Act: Inspiration

The World at 1°C — March ‘17

April 4, 2017

“We are at the crossroads now: We either say: this thing is too big for us, this task cannot be done. [Then] we will be transformed by nature, because we will end up with a planet warming by 4, 5, 6 or even 12 degrees. It would be the end of the world as we know it, and I have all the evidence. Or we say: We’re doing the transformation ourselves.” — Hans Joachim Schellnhuber, climate scientist, Postdam Institute.

The Global Threat

One of the many facets of humanity threatened by climate change is language itself, our ability to construct narrative to make sense of the world around us. How does a collection of words capture what confounds the limits of human imagination? How do you thread together a story about the unweaving of life?

These are questions we struggle to answer every day, but the bitter, impossibly incomplete summary we have right now is:

We are killing each other. We are extinguishing the conditions necessary for the dignified survival of the human species.

The changes being unleashed, as well as the changes we are failing to make — the blind spots we are continuing to hold — are relegating lands and lives to the abyss.

This month has brought into better clarity the incomprehensible numeracy of the scars we are carving into the planet. The rates of carbon dioxide in the atmosphere are close to breaching the 410 ppm threshold. The last time levels were this high was the Pliocene Epoch, 3 million years ago. This matters because during the Pliocene, sea levels were between 15–25 meters higher than today. The last time atmospheric carbon dioxide was consistently above 400 ppm was 16 million years ago during the Miocene, or about 25 million years ago during the early Oligocene, when the Earth was unrecognisable compared to anything homo sapiens have ever experienced.

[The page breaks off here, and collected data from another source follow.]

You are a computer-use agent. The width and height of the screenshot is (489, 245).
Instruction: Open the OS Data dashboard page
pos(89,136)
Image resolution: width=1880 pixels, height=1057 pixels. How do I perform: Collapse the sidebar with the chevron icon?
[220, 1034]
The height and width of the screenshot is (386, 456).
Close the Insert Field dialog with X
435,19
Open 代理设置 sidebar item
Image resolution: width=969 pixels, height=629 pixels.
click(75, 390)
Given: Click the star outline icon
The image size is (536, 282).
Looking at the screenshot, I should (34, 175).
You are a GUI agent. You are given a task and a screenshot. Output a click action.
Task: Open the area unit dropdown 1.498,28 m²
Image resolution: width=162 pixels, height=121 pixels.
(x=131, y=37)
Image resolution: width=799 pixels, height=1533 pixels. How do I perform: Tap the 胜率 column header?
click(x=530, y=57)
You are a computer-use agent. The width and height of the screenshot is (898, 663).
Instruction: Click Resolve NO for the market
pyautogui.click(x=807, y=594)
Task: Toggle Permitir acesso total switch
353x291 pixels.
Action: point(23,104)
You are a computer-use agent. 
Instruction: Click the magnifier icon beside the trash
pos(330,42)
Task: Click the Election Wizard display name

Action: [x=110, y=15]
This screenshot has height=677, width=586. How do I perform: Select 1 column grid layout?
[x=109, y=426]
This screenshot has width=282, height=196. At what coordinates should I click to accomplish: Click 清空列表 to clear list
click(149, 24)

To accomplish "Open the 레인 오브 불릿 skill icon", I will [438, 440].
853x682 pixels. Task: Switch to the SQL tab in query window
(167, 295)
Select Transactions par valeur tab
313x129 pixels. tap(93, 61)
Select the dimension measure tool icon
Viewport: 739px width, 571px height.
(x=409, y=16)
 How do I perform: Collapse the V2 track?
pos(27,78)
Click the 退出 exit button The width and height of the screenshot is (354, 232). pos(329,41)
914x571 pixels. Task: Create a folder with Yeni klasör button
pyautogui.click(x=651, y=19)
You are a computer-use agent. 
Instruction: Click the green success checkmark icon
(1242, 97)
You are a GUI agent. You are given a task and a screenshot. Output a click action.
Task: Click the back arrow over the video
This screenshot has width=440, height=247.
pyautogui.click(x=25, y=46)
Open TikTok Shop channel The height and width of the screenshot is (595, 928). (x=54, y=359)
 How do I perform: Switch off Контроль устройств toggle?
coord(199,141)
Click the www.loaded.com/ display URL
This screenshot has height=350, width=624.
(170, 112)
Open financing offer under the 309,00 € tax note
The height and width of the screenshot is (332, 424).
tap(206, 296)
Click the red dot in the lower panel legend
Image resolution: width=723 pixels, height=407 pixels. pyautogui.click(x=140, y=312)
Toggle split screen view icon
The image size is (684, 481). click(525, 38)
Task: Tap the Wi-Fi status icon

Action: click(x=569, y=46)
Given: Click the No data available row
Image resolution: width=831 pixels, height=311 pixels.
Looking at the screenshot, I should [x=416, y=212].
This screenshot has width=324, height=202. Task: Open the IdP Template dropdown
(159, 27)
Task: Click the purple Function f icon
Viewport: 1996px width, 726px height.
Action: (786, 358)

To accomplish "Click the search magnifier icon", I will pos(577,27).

The Arctic today has record low ice levels: in late winter it has about as much ice as it had midsummer 35 years ago. This is deeply worrying, as previous research has shown that Arctic ice melt could catalyze uncontrollable climate change.

New research has lent further weight to the claim that global warming is going to alter the jet stream, making it weaker and more prolonged — the result of which is that weather patterns may persist for longer, driving extreme droughts, heat waves, and storms. In fact, analysis shows that a “human fingerprint” can now be found over nearly all extreme weather events.

Such rapid changes are exacting a profound psychic toll the world over. Iowan farmer Matthew Russell, whose family has tended to their land for five generations, recounts:

“Psychologically, in the last few years, there’s a lot of anxiety that I don’t remember having 10 years ago. In the last three or four years, there’s this tremendous anxiety around the weather because windows of time for quality crop growth are very narrow.”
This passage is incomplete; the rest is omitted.